It’s the principle of once bitten twice shy. If something bad happens, you can learn from it and stop it from happening again. The problem is that you have to survive the misfortune in the first place.
For Newcastle, their terrible form of late should send warning bells ringing for next season. They need to learn from their mistakes and stop it from happening again.
First-off they need to stay up. But beyond that, let’s hope that Mike Ashley wakes up and realises that the club deserves better. They need a manager that plays football in the right way and tries to win trophies. Put simply, Newcastle need a manager who will get the team to mirror the passion from the stands. John Carver said that if the players were as passionate as he was, there’d be no problem. In a way he’s right, passion is what’s needed. But what he and the ownership need to realise is that the manager is the man who gets the team to play – it’s the manager who transfers that passion to the players. And in this respect Carver has failed.

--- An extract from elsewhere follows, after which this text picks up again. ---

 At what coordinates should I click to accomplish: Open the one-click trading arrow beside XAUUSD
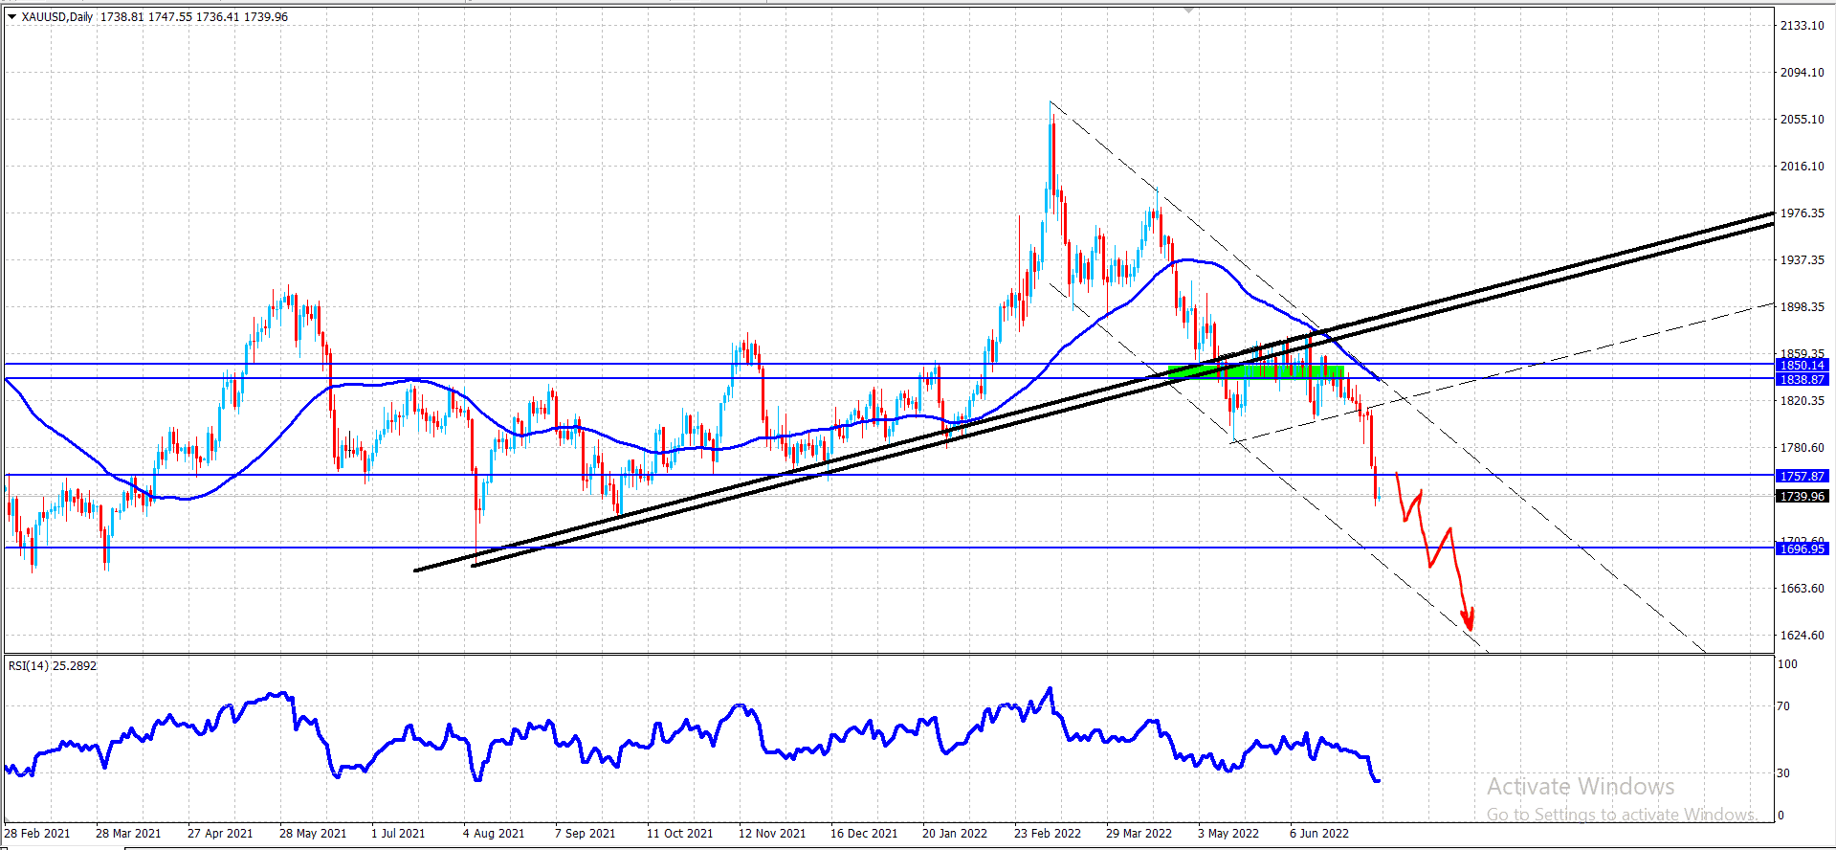(11, 16)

No one is hopeful that the next manager into Newcastle will be anything other than a puppet for Ashley and his business. But what I do hope is that Ashley heeds the warning from this season.
In football, business and pleasure should go hand in hand. The best-run clubs should be the most successful. If Ashley wanted to treat Newcastle like a business, then he’d want it to be successful. A Newcastle with a strong squad, huge stadium and a passionate fanbase should be a force in Europe, never mind England. Surely that would grow his businesses better than a club that he keeps locked in the mid table year after year?
This season should be the near-miss disaster that sparks Ashley into action. Action to bring in a good manager and convince him that the ownership will back him to play good football and win trophies.
But somehow I fear that 17th place on goal difference is the only objective that the owner will ever want for his club. If Newcastle stay up, it’ll be because Hull are worse. If that’s fine for Ashley then not only is he a terrible owner, but he’s missing a business trick too.
Surely this is the season to spark a change? If you can’t appeal to his sense of passion for the club, his sense of pride at being the owner, his sense of nobility to do the right thing, then you should at least be able to appeal to his wallet – make Newcastle strong again and he’ll make more money than he does right now.
And if that won’t work, then nothing will.